[Data entries]

* begin *

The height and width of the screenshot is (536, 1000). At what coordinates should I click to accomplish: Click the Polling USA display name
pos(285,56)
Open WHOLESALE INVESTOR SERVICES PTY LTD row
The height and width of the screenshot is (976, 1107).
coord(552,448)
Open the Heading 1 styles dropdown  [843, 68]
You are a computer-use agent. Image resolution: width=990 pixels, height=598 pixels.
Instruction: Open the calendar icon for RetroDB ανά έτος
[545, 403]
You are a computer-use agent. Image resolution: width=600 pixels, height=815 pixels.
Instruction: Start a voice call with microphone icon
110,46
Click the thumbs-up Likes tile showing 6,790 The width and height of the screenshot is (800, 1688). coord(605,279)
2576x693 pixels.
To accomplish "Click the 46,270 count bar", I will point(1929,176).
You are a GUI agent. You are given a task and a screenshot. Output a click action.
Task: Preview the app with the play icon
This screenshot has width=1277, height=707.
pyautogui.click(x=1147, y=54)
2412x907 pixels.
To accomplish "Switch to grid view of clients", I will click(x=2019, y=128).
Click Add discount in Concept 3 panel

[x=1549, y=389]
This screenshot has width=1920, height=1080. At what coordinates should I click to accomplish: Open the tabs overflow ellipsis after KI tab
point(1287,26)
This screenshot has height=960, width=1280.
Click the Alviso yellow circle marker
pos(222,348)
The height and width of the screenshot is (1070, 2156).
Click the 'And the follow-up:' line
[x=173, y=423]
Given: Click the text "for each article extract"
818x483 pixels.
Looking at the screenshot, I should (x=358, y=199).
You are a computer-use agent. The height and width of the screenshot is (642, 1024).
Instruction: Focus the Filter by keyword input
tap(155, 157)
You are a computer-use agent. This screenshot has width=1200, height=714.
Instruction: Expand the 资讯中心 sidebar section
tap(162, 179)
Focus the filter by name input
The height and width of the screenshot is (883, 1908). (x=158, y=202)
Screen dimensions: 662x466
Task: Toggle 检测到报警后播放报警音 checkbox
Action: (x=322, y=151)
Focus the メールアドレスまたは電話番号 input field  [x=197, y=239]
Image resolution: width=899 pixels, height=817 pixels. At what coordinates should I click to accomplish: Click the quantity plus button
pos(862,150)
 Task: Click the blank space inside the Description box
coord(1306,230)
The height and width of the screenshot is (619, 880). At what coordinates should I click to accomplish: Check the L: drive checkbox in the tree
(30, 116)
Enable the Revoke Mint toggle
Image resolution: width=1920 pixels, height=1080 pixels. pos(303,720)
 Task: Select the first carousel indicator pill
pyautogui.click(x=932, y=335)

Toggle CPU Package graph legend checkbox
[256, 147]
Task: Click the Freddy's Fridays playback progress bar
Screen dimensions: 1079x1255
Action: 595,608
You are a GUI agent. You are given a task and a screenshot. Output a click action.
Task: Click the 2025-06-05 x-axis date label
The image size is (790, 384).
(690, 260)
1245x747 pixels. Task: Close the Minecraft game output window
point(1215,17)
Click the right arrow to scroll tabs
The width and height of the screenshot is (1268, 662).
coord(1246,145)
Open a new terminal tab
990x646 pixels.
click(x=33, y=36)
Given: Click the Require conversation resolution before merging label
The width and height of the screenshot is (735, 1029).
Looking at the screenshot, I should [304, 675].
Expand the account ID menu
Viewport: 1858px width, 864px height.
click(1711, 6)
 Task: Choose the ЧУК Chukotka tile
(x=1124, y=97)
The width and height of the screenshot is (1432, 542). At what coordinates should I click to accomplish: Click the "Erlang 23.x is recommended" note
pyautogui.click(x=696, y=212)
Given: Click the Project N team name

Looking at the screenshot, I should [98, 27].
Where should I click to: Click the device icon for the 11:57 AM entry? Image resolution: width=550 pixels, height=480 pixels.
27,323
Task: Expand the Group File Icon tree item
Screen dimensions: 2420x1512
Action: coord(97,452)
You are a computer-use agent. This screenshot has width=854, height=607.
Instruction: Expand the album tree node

* end *

Please edit the material above so that every occurrence of "computer-use agent" is replaced with "desktop automation agent", leaving everything else unchanged.

→ **Response to the task**:
The height and width of the screenshot is (536, 1000). At what coordinates should I click to accomplish: Click the Polling USA display name
pos(285,56)
Open WHOLESALE INVESTOR SERVICES PTY LTD row
The height and width of the screenshot is (976, 1107).
coord(552,448)
Open the Heading 1 styles dropdown  [843, 68]
You are a desktop automation agent. Image resolution: width=990 pixels, height=598 pixels.
Instruction: Open the calendar icon for RetroDB ανά έτος
[545, 403]
You are a desktop automation agent. Image resolution: width=600 pixels, height=815 pixels.
Instruction: Start a voice call with microphone icon
110,46
Click the thumbs-up Likes tile showing 6,790 The width and height of the screenshot is (800, 1688). coord(605,279)
2576x693 pixels.
To accomplish "Click the 46,270 count bar", I will point(1929,176).
You are a GUI agent. You are given a task and a screenshot. Output a click action.
Task: Preview the app with the play icon
This screenshot has width=1277, height=707.
pyautogui.click(x=1147, y=54)
2412x907 pixels.
To accomplish "Switch to grid view of clients", I will click(x=2019, y=128).
Click Add discount in Concept 3 panel

[x=1549, y=389]
This screenshot has width=1920, height=1080. At what coordinates should I click to accomplish: Open the tabs overflow ellipsis after KI tab
point(1287,26)
This screenshot has height=960, width=1280.
Click the Alviso yellow circle marker
pos(222,348)
The height and width of the screenshot is (1070, 2156).
Click the 'And the follow-up:' line
[x=173, y=423]
Given: Click the text "for each article extract"
818x483 pixels.
Looking at the screenshot, I should (x=358, y=199).
You are a desktop automation agent. The height and width of the screenshot is (642, 1024).
Instruction: Focus the Filter by keyword input
tap(155, 157)
You are a desktop automation agent. This screenshot has width=1200, height=714.
Instruction: Expand the 资讯中心 sidebar section
tap(162, 179)
Focus the filter by name input
The height and width of the screenshot is (883, 1908). (x=158, y=202)
Screen dimensions: 662x466
Task: Toggle 检测到报警后播放报警音 checkbox
Action: (x=322, y=151)
Focus the メールアドレスまたは電話番号 input field  [x=197, y=239]
Image resolution: width=899 pixels, height=817 pixels. At what coordinates should I click to accomplish: Click the quantity plus button
pos(862,150)
 Task: Click the blank space inside the Description box
coord(1306,230)
The height and width of the screenshot is (619, 880). At what coordinates should I click to accomplish: Check the L: drive checkbox in the tree
(30, 116)
Enable the Revoke Mint toggle
Image resolution: width=1920 pixels, height=1080 pixels. pos(303,720)
 Task: Select the first carousel indicator pill
pyautogui.click(x=932, y=335)

Toggle CPU Package graph legend checkbox
[256, 147]
Task: Click the Freddy's Fridays playback progress bar
Screen dimensions: 1079x1255
Action: 595,608
You are a GUI agent. You are given a task and a screenshot. Output a click action.
Task: Click the 2025-06-05 x-axis date label
The image size is (790, 384).
(690, 260)
1245x747 pixels. Task: Close the Minecraft game output window
point(1215,17)
Click the right arrow to scroll tabs
The width and height of the screenshot is (1268, 662).
coord(1246,145)
Open a new terminal tab
990x646 pixels.
click(x=33, y=36)
Given: Click the Require conversation resolution before merging label
The width and height of the screenshot is (735, 1029).
Looking at the screenshot, I should [304, 675].
Expand the account ID menu
Viewport: 1858px width, 864px height.
click(1711, 6)
 Task: Choose the ЧУК Chukotka tile
(x=1124, y=97)
The width and height of the screenshot is (1432, 542). At what coordinates should I click to accomplish: Click the "Erlang 23.x is recommended" note
pyautogui.click(x=696, y=212)
Given: Click the Project N team name

Looking at the screenshot, I should [98, 27].
Where should I click to: Click the device icon for the 11:57 AM entry? Image resolution: width=550 pixels, height=480 pixels.
27,323
Task: Expand the Group File Icon tree item
Screen dimensions: 2420x1512
Action: coord(97,452)
You are a desktop automation agent. This screenshot has width=854, height=607.
Instruction: Expand the album tree node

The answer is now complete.